Exercise instructions: Lines from the one containing "has height=656, width=1024." through the end of the data are to be returned exactly, and no others.

####################

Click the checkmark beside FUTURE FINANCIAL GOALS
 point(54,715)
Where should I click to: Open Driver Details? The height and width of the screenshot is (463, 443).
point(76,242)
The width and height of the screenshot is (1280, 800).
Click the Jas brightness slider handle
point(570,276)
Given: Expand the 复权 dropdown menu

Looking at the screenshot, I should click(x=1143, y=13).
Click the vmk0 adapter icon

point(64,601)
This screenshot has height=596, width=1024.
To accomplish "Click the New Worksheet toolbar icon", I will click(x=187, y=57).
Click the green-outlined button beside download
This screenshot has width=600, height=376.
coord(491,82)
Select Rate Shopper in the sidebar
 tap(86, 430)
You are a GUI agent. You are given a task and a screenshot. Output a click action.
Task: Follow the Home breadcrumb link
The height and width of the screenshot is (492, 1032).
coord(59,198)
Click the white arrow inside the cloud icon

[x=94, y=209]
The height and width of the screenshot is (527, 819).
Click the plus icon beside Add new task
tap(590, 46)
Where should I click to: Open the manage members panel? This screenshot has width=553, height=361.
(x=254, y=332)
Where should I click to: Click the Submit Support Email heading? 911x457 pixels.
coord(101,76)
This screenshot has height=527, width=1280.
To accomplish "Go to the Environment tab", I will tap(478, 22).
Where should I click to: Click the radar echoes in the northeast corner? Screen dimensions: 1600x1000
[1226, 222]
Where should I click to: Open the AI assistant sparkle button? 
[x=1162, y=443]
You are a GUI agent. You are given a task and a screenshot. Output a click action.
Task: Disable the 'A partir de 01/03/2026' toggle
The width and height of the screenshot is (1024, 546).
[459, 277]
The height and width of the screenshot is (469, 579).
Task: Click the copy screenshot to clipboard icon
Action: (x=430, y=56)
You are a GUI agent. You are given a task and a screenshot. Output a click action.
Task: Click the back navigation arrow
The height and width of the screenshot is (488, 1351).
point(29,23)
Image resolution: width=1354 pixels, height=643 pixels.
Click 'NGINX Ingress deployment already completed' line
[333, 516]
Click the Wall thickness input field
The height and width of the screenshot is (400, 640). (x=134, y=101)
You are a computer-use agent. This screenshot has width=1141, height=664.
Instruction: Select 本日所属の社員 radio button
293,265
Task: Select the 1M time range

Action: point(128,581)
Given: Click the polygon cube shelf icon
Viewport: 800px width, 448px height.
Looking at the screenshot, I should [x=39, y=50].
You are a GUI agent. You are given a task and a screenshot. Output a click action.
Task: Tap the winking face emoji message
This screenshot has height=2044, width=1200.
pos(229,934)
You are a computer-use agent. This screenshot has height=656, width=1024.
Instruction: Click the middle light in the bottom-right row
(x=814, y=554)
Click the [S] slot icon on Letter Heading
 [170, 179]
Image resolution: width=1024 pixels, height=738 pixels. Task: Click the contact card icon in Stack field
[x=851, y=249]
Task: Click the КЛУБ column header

####################

Answer for this exercise:
You are a computer-use agent. This screenshot has height=656, width=1024.
Instruction: Click the middle light in the bottom-right row
(x=814, y=554)
Click the [S] slot icon on Letter Heading
 [170, 179]
Image resolution: width=1024 pixels, height=738 pixels. Task: Click the contact card icon in Stack field
[x=851, y=249]
Task: Click the КЛУБ column header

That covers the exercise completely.